Fine, enough about baseball. The first thing I ate in Omaha was a steak, of course.

This baseball bat sized tomahawk from Sullivan’s was dry aged and enormous. We sat next to Nomar Garciappara and stuffed ourselves with Omaha steaks, blue cheese covered wedges and a side of creamed corn. It wasn’t the best steak I’ve ever had, but damn good.

They’re not known for their barbecue, but in a city famous for steaks you still can get decent brisket, ribs and pork. These were from the fan fest outside the stadium.

The best meal of the trip was at Bohemian Cafe. They serve Czechoslovakian cuisine. Food that requires sitting for 3 hours afterward. Coincidentally that’s the only thing we planned on doing.

The decor and staff are from another a time. A happier time when one didn’t feel guilty eating 4,900 calories for lunch.

This gravy covered brilliance is their special $8 lunch combo. After the liver dumpling soup (not pictured, but imagine delicious liver flavored matzo balls denser than freshly poured concrete) we were served a plate of gravy. Under the gravy was tender Svickova (Czech style sauerbraten), sweet and sour cabbage and Czech dumplings. We also had their Polish sausage and sauerkraut, because we couldn’t not have them.

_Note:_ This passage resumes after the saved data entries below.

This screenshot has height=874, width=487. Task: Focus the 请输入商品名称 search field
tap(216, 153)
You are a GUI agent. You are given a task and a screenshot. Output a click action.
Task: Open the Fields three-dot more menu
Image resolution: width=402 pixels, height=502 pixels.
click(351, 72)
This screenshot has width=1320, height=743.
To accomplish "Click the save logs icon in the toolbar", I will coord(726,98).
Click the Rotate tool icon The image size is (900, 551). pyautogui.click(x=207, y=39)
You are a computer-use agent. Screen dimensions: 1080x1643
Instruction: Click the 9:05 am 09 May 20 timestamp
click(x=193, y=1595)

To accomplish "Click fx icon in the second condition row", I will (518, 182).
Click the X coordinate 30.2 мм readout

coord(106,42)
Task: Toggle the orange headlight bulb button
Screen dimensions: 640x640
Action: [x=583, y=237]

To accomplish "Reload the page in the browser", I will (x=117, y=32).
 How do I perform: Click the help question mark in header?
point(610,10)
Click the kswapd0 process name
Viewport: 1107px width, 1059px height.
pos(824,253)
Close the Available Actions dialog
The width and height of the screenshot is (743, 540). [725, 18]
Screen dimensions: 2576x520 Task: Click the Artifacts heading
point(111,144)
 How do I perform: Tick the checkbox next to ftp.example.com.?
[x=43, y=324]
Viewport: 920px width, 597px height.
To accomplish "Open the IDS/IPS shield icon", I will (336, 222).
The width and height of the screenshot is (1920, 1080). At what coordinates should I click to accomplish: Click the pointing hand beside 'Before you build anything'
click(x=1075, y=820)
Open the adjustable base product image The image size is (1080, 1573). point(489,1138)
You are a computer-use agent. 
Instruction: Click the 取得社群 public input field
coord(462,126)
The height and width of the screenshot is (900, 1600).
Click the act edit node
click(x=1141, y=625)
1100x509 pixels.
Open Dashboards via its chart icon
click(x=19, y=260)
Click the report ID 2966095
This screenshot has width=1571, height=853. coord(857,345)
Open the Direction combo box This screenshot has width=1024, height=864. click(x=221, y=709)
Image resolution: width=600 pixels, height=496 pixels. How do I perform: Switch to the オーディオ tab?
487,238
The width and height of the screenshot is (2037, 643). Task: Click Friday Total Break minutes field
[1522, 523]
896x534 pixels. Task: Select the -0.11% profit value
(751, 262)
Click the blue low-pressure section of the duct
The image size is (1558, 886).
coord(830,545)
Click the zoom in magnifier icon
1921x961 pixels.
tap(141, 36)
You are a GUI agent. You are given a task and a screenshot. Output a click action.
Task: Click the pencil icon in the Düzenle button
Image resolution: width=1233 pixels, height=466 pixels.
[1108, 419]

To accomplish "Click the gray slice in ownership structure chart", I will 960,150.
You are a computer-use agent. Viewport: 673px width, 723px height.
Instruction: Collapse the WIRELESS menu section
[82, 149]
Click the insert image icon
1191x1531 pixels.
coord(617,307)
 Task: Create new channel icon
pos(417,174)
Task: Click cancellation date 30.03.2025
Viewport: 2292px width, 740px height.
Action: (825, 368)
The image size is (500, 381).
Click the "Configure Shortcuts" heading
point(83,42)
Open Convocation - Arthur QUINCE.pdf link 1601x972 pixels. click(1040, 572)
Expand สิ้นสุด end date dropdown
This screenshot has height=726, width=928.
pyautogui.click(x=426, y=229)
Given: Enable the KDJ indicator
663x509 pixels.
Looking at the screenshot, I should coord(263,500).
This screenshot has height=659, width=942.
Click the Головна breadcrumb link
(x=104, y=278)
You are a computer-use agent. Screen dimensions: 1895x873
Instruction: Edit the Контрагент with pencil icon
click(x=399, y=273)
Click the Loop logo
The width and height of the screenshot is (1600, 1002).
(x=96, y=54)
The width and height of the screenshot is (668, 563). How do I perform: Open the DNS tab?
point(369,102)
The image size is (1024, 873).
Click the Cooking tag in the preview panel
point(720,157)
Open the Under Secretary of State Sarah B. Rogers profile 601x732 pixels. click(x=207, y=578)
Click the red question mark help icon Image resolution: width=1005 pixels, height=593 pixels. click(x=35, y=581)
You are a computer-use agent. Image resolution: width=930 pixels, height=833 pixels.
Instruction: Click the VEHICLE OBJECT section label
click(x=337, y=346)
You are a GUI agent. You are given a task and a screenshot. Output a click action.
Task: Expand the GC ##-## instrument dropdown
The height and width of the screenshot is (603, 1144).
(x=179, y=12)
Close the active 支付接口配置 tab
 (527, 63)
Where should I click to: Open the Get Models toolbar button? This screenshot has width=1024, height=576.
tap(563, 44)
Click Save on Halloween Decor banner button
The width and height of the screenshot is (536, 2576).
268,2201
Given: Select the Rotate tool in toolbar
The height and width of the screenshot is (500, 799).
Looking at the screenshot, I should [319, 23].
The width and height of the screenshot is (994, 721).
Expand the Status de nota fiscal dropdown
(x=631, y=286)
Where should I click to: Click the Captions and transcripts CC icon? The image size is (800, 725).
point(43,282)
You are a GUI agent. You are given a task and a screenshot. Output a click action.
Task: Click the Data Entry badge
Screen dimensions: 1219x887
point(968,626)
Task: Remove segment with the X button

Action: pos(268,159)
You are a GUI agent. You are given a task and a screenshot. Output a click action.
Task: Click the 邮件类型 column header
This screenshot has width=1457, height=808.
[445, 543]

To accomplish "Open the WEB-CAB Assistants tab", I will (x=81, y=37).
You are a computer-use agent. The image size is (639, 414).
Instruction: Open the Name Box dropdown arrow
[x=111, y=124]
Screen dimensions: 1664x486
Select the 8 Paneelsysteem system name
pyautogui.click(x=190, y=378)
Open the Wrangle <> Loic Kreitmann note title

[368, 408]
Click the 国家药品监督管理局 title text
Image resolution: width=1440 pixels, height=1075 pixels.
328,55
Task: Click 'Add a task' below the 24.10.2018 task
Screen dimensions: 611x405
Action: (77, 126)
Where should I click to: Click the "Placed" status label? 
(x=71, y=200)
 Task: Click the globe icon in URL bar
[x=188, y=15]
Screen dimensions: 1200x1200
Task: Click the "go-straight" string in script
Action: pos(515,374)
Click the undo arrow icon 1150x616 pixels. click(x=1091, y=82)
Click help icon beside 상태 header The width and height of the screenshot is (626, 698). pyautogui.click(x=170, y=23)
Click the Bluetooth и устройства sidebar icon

Next to Bohemian Cafe sits another CWS staple. The little stand called Ethnic Sandwich Shop makes a range of best-in-Omaha sandwiches, with daily specials that include Hot Roast Beef, Lasagna and Mac and Cheese. I kept it simple with the Sparky (a hoagie with hard salami, capicola ham, lettuce, tomato, red onions and Italian dressing).

The highlight of the trip was an off the beaten path dive, aptly called Happy Bar.

Tall boys of PBR for $3. Air Conditioning set to 68 degrees (it was a humid 88 outside). A welcoming, staff and patrons. Happiness defined.

We took a short drive to Wahoo, Nebraska to try a couple of local favorites. Wahoo Locker is a cured meat champion. They win awards for their summer sausage. The lingering smoky aroma of their award winning jalapeno and cheddar beef sticks made the most lasting impression of the trip.

Before we left we got butterburgers and frozen custard from Culver’s. My affinity for Culver’s stems from many post-disc-golf burgers during college. As I introduce it to new people, who are totally underwhelmed and disappointed I realize it’s simply a point of nostalgia as opposed to a great fast food spot.

It’s worth mentioning the crazy storm that blew through at the end of one of the games. We drove straight towards this insanely menacing cloud, before a tree blew across the street. We turned into the first building we could find, which happened to be a hospital, and waited it out. The saying holds true, “if you don’t like the weather, just wait ten minutes.”

After many days without a vegetable I was ready to return to the arid Los Angeles basin. I can happily check the CWS off the bucket list.